I’m learning how to do it, he
thought. This part of it anyway. Then too, remember he hasn’t eaten since he
took the bait and he is huge and needs much food. I have eaten the whole bonito.
Tomorrow I will eat the dolphin. He called it dorado. Perhaps I should eat some
of it when I clean it. It will be harder to eat than the bonito. But, then,
nothing is easy.
“How do you feel, fish?” he
asked aloud. “I feel good and my left hand is better and I have food for a night
and a day. Pull the boat, fish.” He did not truly feel good because the pain
from the cord across his back had almost passed pain and gone into a dullness
that he mistrusted. But I have had worse things than that, he thought. My hand
is only cut a little and the cramp is gone from the other. My legs are all
right. Also now I have gained on him in the question of sustenance.
It was dark now as it becomes
dark quickly after the sun sets in September. He lay against the worn wood of
the bow and rested all that he could. The first stars were out. He did not know
the name of Rigel but he saw it and knew soon they would all be out and he would
have all his distant friends.
“The fish is my friend too,”
he said aloud. “I have never seen or heard of such a fish. But I must kill him.

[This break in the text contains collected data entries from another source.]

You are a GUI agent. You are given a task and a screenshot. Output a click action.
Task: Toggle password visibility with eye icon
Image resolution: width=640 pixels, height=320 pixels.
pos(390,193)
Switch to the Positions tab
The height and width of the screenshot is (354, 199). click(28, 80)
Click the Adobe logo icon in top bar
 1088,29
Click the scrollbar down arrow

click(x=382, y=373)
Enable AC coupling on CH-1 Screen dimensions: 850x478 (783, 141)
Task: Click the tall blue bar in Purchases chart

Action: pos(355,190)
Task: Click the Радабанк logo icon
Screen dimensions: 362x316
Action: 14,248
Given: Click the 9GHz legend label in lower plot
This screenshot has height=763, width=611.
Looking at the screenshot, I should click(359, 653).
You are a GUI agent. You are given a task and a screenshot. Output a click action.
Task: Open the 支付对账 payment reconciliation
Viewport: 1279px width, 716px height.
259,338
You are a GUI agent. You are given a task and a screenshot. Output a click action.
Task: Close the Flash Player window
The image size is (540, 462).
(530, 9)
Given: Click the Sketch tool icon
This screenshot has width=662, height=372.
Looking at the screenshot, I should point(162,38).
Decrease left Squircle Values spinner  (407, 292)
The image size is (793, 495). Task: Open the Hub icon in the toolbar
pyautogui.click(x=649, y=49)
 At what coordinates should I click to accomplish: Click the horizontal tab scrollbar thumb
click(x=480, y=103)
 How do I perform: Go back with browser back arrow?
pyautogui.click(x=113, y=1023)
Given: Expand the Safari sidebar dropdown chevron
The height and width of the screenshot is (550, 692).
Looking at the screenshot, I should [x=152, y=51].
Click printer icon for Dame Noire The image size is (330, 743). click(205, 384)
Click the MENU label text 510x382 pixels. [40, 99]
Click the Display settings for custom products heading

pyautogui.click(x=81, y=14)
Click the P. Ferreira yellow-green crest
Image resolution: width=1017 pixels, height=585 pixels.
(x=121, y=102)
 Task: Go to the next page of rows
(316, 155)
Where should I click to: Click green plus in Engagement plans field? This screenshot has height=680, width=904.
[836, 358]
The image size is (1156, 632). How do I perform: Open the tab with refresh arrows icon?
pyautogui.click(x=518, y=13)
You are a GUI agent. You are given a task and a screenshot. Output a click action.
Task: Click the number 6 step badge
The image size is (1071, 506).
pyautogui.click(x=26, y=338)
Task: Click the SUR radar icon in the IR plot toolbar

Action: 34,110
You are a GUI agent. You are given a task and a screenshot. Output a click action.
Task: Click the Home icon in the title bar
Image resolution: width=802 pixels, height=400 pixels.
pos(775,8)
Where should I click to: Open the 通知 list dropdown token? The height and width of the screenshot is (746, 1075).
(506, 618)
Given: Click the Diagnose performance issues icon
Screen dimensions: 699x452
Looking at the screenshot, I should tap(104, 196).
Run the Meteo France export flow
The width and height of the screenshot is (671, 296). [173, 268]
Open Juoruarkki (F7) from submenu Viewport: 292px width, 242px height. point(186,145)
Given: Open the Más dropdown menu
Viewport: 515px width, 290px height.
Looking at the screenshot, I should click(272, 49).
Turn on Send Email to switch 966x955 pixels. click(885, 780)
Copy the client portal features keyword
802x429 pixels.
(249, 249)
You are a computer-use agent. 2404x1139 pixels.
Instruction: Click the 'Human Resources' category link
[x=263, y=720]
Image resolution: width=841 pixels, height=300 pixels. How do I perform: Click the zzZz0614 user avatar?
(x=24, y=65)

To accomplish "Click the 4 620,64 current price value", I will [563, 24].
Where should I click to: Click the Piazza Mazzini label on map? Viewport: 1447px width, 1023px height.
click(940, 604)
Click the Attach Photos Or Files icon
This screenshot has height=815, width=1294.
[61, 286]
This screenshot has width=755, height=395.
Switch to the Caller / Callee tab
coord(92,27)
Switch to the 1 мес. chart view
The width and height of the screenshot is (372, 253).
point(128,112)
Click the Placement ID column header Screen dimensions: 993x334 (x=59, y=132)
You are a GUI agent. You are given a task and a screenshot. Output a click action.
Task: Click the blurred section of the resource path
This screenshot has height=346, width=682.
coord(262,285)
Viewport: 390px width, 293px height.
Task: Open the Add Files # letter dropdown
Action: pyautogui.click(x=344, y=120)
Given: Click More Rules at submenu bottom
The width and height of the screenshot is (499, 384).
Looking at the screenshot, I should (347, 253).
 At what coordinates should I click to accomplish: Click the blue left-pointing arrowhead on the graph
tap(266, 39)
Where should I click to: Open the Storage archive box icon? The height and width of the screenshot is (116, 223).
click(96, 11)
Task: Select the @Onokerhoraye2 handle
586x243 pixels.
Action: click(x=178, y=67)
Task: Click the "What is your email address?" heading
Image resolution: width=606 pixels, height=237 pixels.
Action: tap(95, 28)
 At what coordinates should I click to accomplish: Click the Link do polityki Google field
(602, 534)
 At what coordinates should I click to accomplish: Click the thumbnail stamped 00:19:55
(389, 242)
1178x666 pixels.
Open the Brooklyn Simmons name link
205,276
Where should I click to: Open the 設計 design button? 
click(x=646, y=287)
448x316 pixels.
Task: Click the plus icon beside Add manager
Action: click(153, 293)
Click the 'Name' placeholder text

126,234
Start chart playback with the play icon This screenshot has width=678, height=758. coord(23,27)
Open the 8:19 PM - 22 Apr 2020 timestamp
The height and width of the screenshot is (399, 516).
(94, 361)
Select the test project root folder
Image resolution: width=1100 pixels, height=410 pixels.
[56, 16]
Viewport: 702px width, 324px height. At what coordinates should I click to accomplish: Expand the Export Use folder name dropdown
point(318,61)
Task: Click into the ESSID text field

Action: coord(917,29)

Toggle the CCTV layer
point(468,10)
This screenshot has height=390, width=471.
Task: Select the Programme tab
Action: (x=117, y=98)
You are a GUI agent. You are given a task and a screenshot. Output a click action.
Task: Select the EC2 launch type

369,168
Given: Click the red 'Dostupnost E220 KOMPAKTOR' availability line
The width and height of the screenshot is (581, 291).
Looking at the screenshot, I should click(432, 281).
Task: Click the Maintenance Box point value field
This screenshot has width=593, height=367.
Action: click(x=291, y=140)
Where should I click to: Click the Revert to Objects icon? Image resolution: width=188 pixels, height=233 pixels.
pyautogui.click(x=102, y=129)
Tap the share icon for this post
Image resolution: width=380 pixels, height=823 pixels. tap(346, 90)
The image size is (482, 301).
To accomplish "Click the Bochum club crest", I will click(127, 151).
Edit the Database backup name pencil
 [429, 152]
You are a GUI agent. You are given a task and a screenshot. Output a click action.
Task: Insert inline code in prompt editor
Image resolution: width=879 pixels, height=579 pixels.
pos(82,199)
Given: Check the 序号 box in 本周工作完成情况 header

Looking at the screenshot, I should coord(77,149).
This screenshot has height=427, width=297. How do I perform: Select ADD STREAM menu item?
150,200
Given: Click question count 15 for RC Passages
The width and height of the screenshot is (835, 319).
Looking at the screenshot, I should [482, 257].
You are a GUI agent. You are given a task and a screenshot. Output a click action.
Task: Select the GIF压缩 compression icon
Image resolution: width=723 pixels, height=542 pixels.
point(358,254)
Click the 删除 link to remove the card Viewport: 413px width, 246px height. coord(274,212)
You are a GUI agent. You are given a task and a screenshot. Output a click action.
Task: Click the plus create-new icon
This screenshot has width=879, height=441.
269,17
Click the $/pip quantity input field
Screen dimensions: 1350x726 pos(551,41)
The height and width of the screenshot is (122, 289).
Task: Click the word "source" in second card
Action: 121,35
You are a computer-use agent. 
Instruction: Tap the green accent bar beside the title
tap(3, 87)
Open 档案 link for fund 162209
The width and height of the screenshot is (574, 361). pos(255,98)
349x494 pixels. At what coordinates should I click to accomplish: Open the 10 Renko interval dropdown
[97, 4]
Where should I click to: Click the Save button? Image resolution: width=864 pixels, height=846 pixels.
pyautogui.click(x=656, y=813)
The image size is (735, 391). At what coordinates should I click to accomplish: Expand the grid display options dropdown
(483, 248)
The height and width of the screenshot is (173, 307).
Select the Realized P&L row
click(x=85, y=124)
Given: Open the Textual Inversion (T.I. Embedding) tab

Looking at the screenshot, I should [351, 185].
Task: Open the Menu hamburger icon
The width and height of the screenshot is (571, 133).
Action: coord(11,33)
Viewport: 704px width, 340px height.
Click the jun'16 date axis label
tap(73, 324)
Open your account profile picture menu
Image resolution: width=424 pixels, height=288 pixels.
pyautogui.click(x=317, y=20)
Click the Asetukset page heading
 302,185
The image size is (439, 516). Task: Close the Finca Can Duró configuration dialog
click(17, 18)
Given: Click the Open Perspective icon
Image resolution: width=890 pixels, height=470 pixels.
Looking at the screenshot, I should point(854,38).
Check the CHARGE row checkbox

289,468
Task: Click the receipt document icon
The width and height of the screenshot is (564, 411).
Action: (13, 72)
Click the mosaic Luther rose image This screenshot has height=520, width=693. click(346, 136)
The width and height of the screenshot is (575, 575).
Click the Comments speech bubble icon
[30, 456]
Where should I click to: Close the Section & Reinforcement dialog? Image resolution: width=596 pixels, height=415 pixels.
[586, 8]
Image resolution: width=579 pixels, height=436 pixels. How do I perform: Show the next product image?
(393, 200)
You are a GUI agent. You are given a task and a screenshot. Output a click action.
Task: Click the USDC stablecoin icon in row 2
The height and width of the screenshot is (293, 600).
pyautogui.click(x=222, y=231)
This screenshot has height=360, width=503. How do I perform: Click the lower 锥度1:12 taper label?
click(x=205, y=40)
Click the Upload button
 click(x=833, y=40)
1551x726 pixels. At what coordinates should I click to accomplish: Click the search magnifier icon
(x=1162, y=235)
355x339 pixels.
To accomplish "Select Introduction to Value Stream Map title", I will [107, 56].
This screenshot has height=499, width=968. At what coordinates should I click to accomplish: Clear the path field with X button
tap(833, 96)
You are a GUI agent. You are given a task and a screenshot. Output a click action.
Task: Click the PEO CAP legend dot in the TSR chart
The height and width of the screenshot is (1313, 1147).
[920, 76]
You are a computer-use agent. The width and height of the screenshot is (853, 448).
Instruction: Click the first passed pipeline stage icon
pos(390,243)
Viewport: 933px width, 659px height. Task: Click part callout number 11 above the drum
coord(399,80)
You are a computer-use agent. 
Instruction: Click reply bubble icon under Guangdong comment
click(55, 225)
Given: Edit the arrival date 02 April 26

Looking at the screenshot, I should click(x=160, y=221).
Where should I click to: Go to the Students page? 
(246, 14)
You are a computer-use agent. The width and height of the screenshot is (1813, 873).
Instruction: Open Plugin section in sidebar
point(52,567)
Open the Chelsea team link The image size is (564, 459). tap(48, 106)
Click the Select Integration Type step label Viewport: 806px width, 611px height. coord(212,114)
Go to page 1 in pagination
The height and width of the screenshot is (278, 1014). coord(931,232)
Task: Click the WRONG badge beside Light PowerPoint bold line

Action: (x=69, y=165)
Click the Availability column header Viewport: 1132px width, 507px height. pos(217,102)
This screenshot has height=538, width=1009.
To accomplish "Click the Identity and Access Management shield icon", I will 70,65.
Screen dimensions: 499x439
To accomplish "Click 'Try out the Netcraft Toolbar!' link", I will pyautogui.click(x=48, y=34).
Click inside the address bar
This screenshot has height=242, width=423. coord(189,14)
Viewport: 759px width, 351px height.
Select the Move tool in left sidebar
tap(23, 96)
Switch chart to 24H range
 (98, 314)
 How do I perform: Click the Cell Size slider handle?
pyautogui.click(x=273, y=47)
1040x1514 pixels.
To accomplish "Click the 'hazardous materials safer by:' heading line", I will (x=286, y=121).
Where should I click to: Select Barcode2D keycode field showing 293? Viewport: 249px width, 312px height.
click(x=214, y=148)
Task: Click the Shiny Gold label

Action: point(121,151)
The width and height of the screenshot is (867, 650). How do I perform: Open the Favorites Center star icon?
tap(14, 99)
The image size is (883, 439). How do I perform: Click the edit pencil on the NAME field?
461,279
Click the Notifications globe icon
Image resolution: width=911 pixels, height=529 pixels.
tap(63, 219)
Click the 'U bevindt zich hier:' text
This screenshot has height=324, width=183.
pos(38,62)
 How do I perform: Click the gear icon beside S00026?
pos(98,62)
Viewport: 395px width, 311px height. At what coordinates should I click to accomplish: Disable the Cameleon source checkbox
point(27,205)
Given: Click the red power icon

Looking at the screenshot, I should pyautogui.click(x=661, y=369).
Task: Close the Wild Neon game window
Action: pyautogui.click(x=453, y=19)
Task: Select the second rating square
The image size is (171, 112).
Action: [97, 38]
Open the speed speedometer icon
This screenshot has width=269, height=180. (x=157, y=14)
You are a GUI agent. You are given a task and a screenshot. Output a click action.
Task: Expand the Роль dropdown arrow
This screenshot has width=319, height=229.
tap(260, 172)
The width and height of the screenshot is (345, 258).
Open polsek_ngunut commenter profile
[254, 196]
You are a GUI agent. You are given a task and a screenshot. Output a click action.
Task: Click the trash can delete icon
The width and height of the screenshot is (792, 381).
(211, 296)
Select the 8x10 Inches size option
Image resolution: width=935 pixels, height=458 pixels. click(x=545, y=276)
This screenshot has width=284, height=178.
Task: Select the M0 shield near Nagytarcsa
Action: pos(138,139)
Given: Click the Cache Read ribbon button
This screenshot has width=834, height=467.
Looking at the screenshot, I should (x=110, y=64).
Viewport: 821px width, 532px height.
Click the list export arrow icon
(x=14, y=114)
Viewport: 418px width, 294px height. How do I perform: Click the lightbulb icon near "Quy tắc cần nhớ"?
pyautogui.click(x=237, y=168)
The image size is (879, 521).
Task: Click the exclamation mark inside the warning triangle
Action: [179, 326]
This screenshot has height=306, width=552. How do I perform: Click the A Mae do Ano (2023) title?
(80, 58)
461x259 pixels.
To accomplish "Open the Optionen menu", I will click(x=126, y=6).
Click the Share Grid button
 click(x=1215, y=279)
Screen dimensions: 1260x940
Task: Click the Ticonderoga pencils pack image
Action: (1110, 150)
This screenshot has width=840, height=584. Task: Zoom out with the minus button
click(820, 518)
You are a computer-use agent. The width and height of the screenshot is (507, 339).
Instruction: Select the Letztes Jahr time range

I am glad we do not have to try to kill the stars.” Imagine if each day a man
must try to kill the moon, he thought. The moon runs away. But imagine if a man
each day should have to try to kill the sun? We were born lucky, he thought.
Then he was sorry for the
great fish that had nothing to eat and his determination to kill him never
relaxed in his sorrow for him. How many people will he feed, he thought. But are
they worthy to eat him? No, of course not. There is no one worthy of eating him
from the manner of his behaviour and his great dignity.